- [What the task requires] Nothing outside the range below should be printed. Output exactly the lines from the line with "You are a GUI" to the line with "Task: Click the Chats sidebar icon", both included.

- [The records]
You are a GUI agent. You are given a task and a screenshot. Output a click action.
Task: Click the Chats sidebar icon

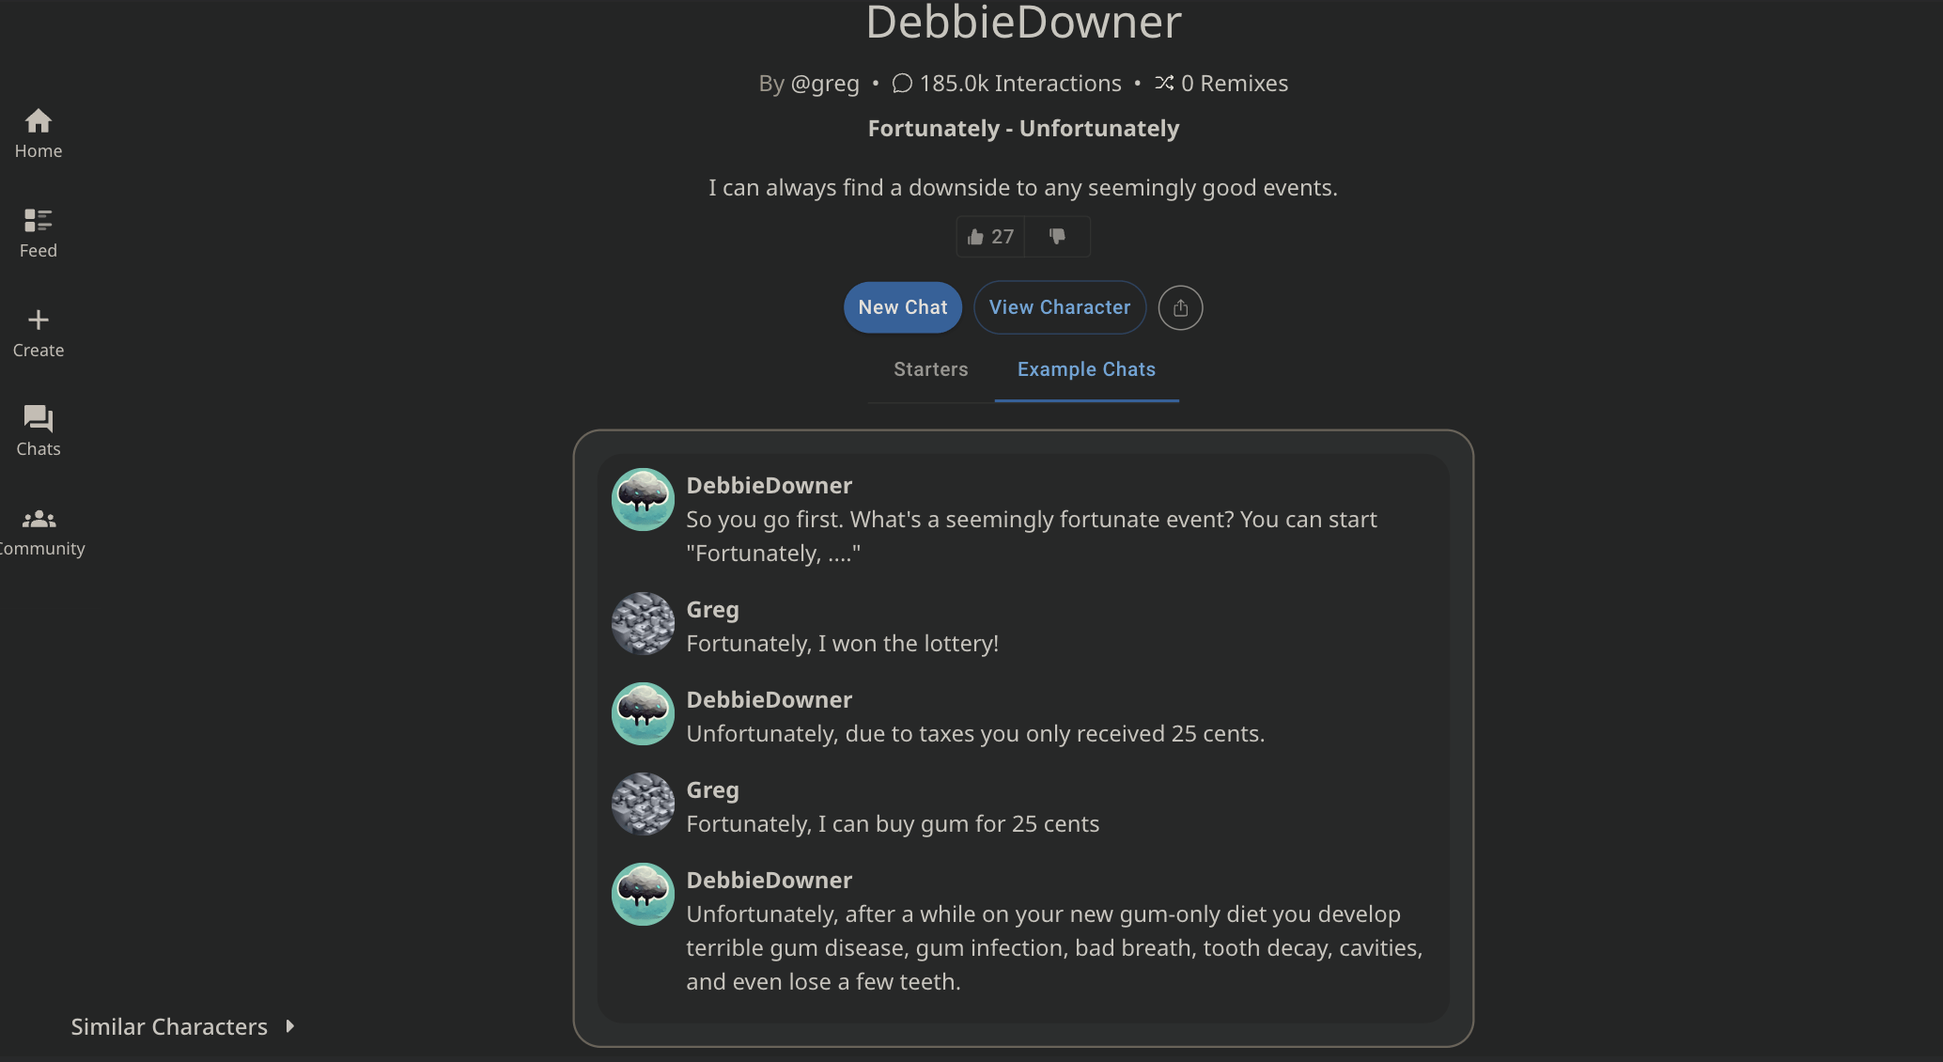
---
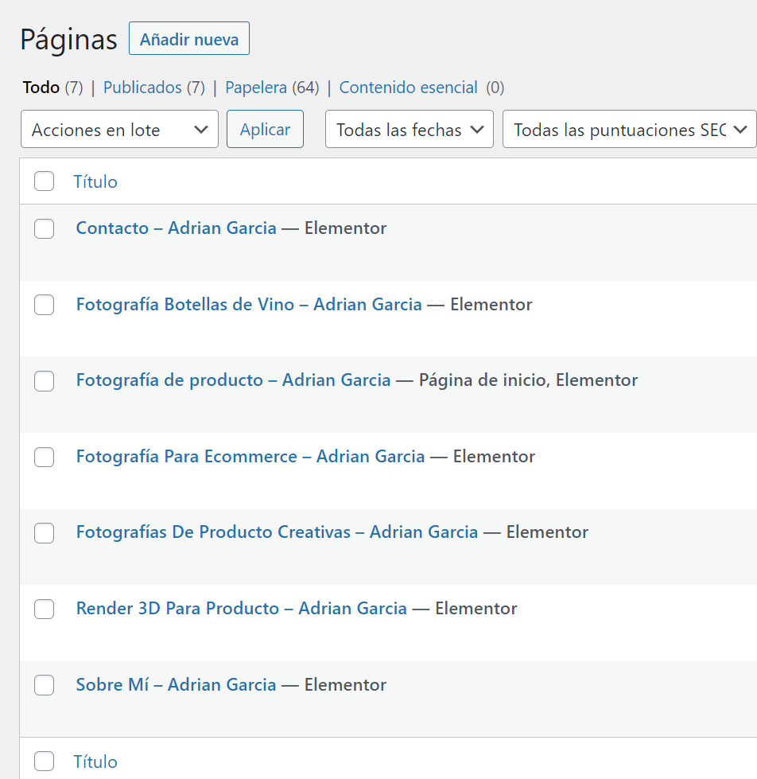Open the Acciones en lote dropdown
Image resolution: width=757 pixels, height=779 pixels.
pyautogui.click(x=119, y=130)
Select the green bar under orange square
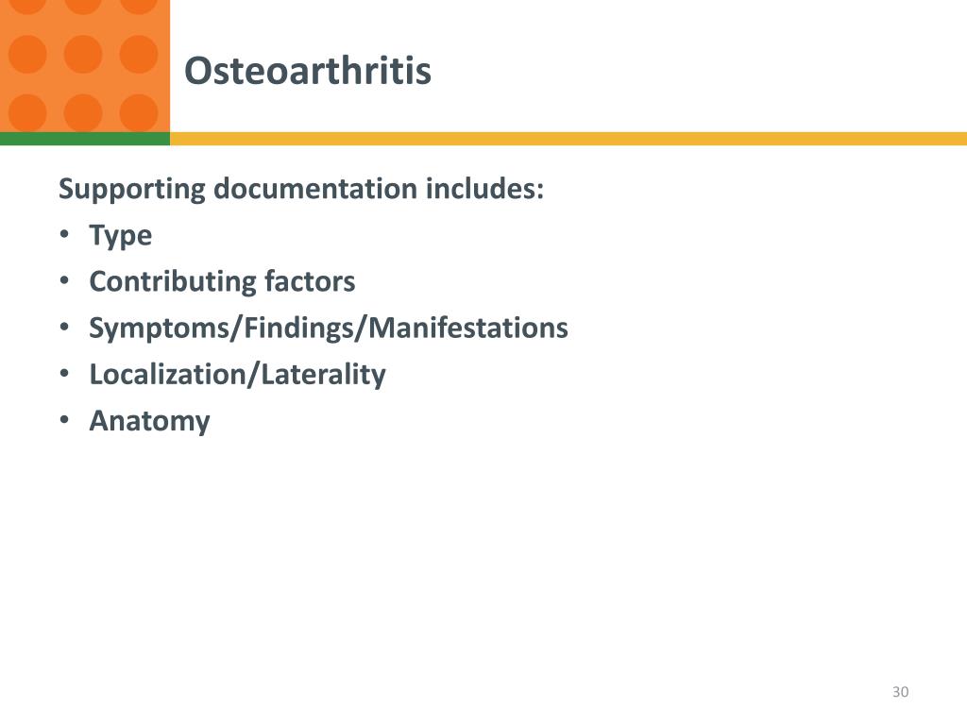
* * *
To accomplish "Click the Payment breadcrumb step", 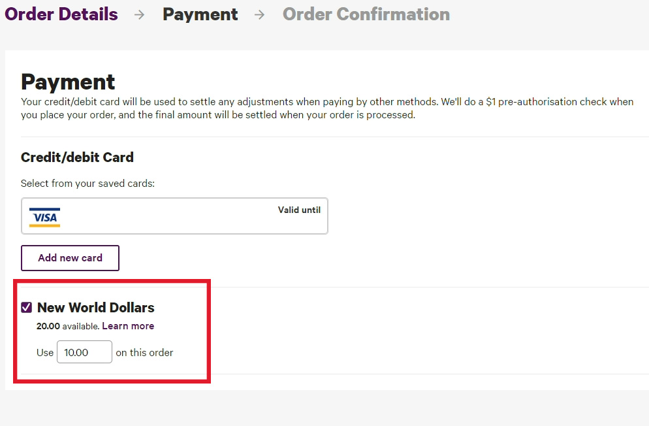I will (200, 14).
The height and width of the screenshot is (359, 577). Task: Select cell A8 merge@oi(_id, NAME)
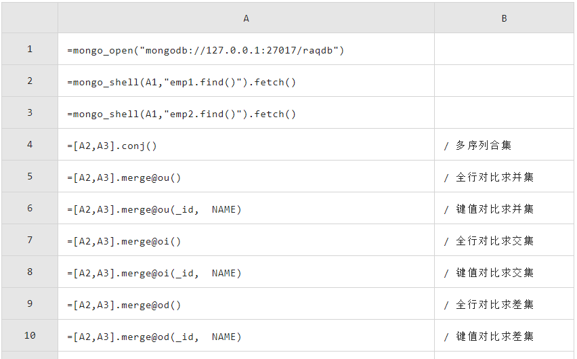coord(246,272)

- [Finished exercise]
You are a GUI agent. You are given a task and a screenshot. Output a click action.
Task: Click the Chats sidebar icon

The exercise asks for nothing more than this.